- Problem requirements:
When you reach the line containing "At what coordinates", repeat that line and each one after it exactly until the records end, leaving out pictures.

Records drawn from a dataset:
------------------------------------------------------------------------
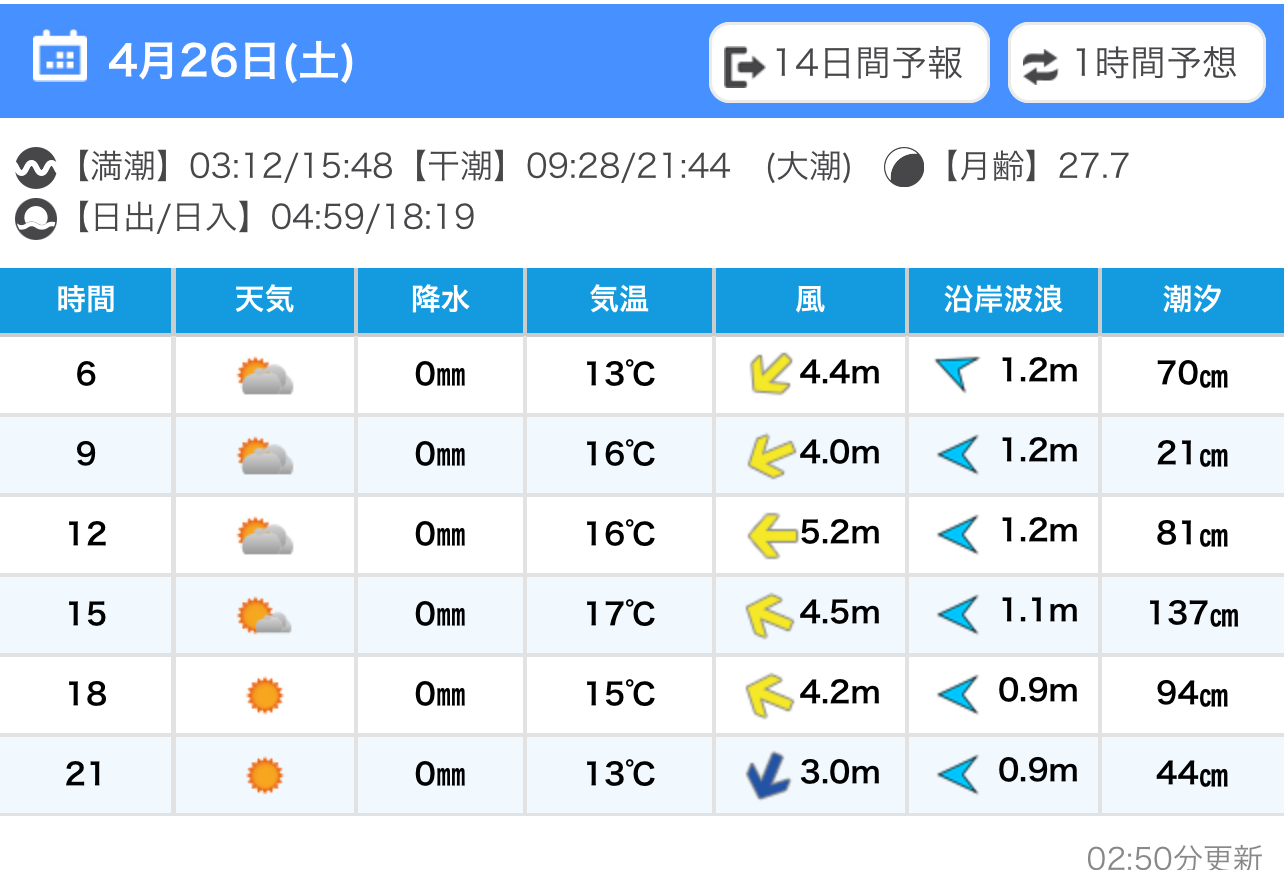Click the partly sunny icon at 15時
This screenshot has height=870, width=1284.
265,615
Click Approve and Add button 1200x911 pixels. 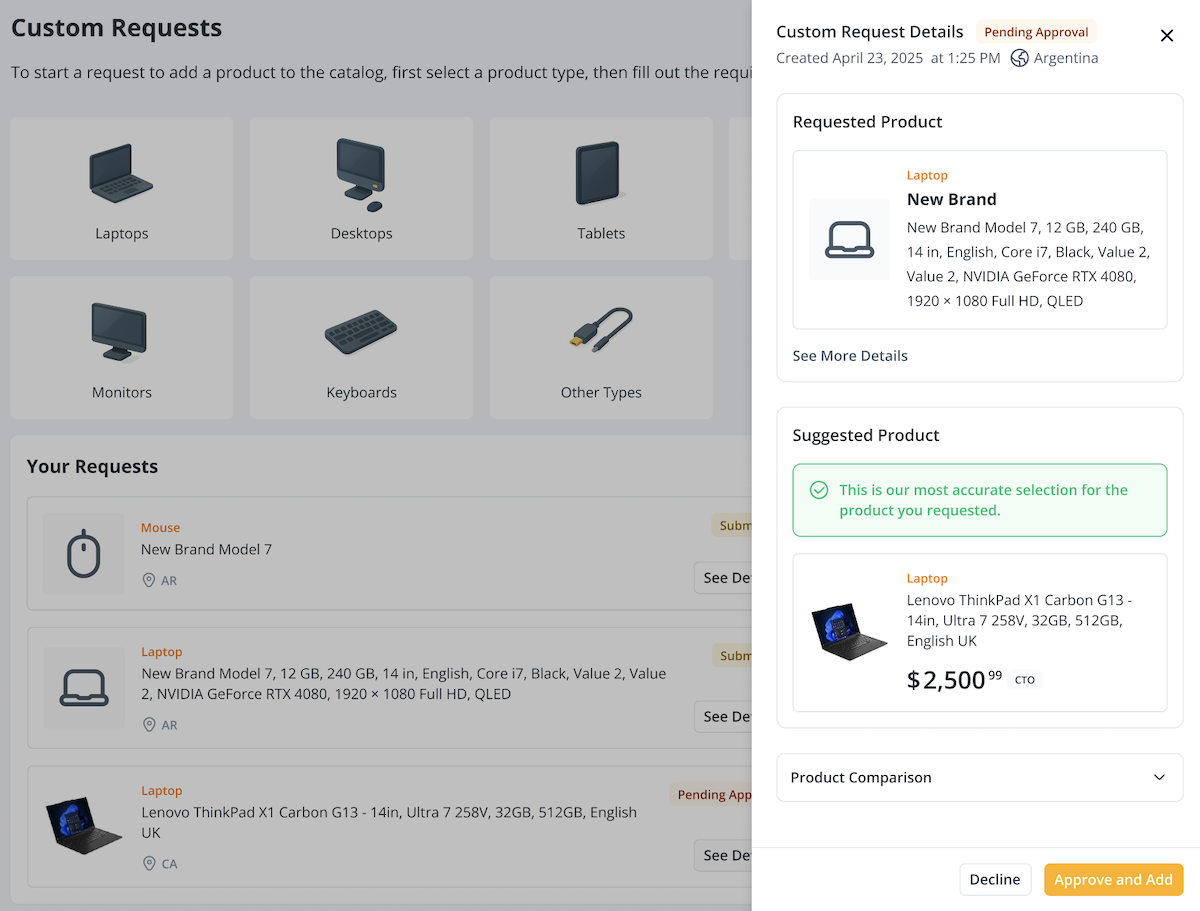pyautogui.click(x=1113, y=880)
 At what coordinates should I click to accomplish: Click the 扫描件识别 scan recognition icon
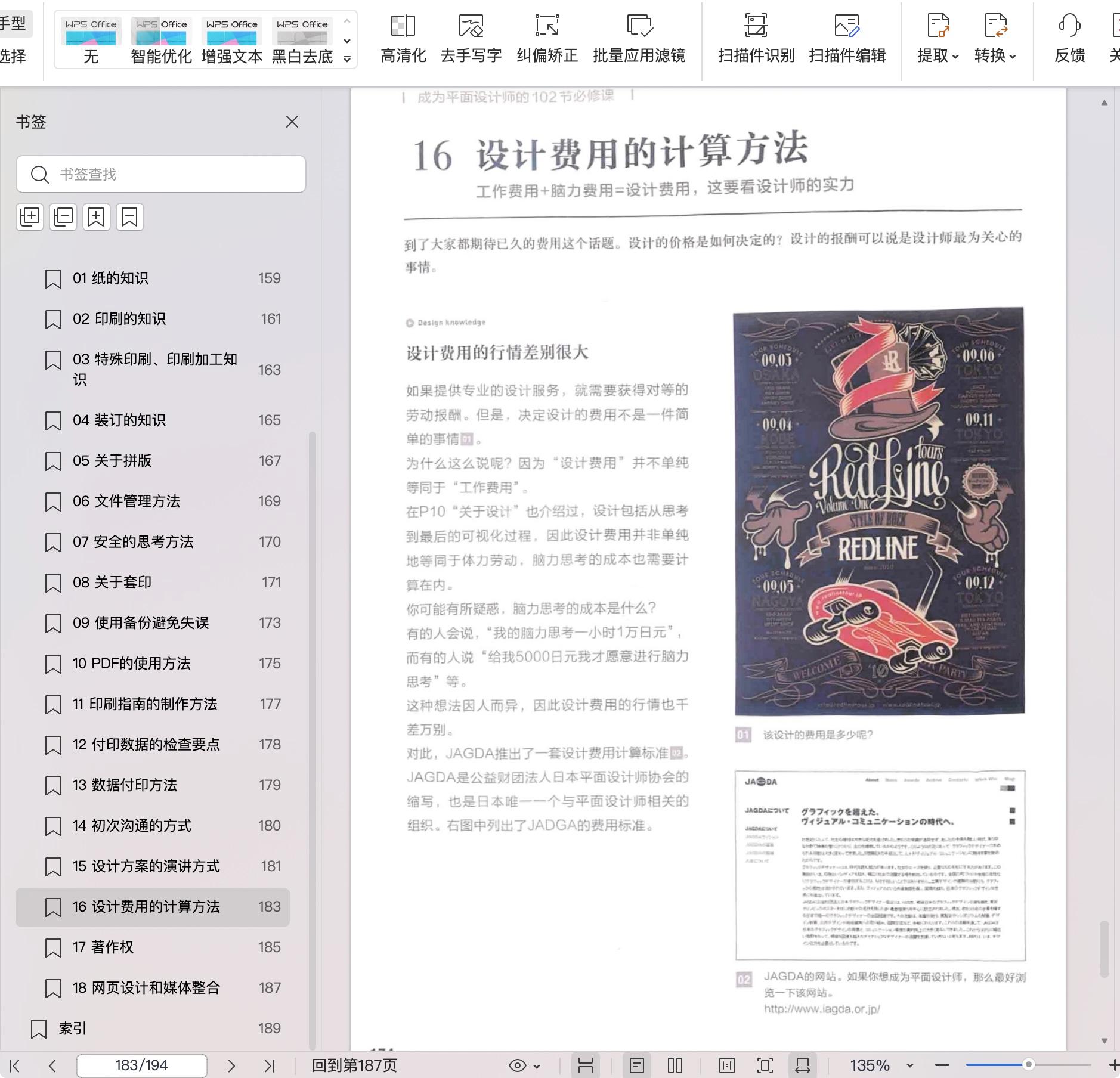coord(756,26)
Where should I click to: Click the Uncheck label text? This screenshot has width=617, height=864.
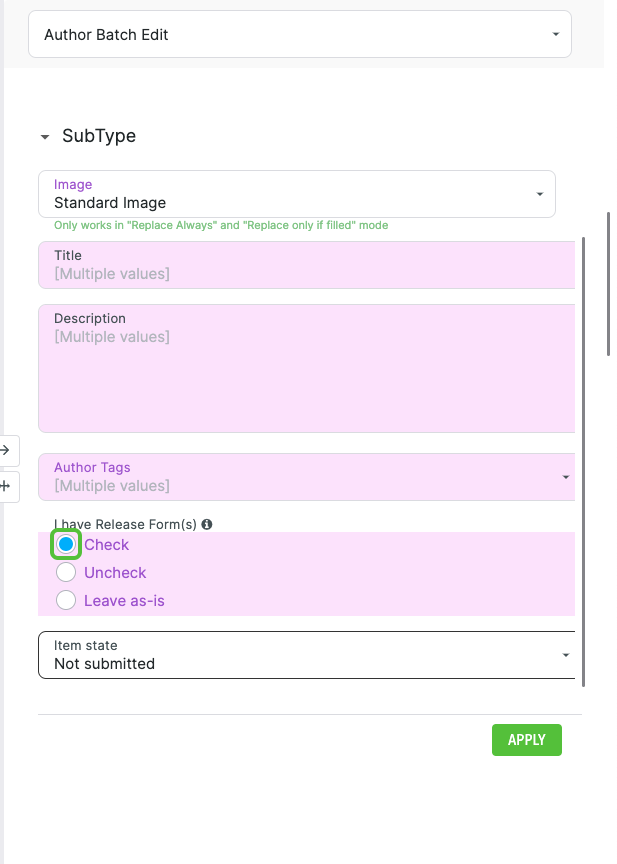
------------------------------------------------------------------------
- Solved exercise:
 At what coordinates should I click to accomplish: Click the 扫描件识别 scan recognition icon
coord(756,26)
Where should I click to: Click the Uncheck label text? This screenshot has width=617, height=864.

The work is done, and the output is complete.